The agency’s news release noted an environmental analysis under the National Environmental Policy Act (NEPA) must be conducted to determine “site-specific need for various types of impact-limiting or mitigation measures” prior to development.
BLM spokeswoman Megan Crandall of the Salt Lake City office said public comment is taken as part of the NEPA process, giving citizens another chance to make their voices heard after leases are sold. She said the agency balances the goals of maximum yield along with environmentally sound practices.
“Our responsibility is to make sure we are doing the things we need to do so that any energy development that takes place is done responsibly,” Crandall said.
But Living Rivers wrote in its pre-sale comment that several parcels should have been withdrawn because of potential adverse environmental effects. Those included parcels 15, 171 and 174 near Archest National Park and the Dolores River, which joins the Colorado River in Grand County, the organization wrote.

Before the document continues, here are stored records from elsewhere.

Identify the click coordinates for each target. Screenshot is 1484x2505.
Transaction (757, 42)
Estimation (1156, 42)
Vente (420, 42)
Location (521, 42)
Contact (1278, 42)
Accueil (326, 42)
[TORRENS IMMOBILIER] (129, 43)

“Development of these parcels is not consistent with the values of the Three Rivers Special Recreation Management Area … [and] with the values of the Three Rivers Withdrawal, which is to protect the outstanding recreation, scenic, wildlife and cultural values of the river corridors in eastern Utah,” Living River’s comment said. “Wildlife values include foraging and/or breeding habitat that is crucial for deer, elk, pronghorn, prairie dog, borrowing owl and hawk.”
Living Rivers added, “Fugitive gases from oil and gas operations in this area will have cumulative impacts on air quality at Arches National Park. Arches NP does not have a station to monitor air quality and the station in Canyonlands has recorded pollution levels near exceedance. Until air quality is better understood at Arches NP, these parcels should be deferred so that increasing levels of harm can be eliminated.”
Harvey Mineral Partners of Dallas, Texas, purchased all three parcels.
Land Professionals Inc. of Afton, Wyo., purchased a particularly contentious parcel in San Juan County. Kiley Miller said parcel 42, near the home she shares with partner John Rzeczycki, could pollute their residential groundwater if developed.
Living Rivers agreed, writing in its protest that the parcel should be deferred “… in consideration of the threat to residents of Kane Creek, Bridger Jack Mesa, and Brown’s Hole. These homeowners have investments in infrastructure that provides clean drinking water.
“Other investments at risk include depreciation of property values. Risks to welfare and health include air pollution from fugitive gases, with other nuisances such as dust, noise, and impairment of night skies.”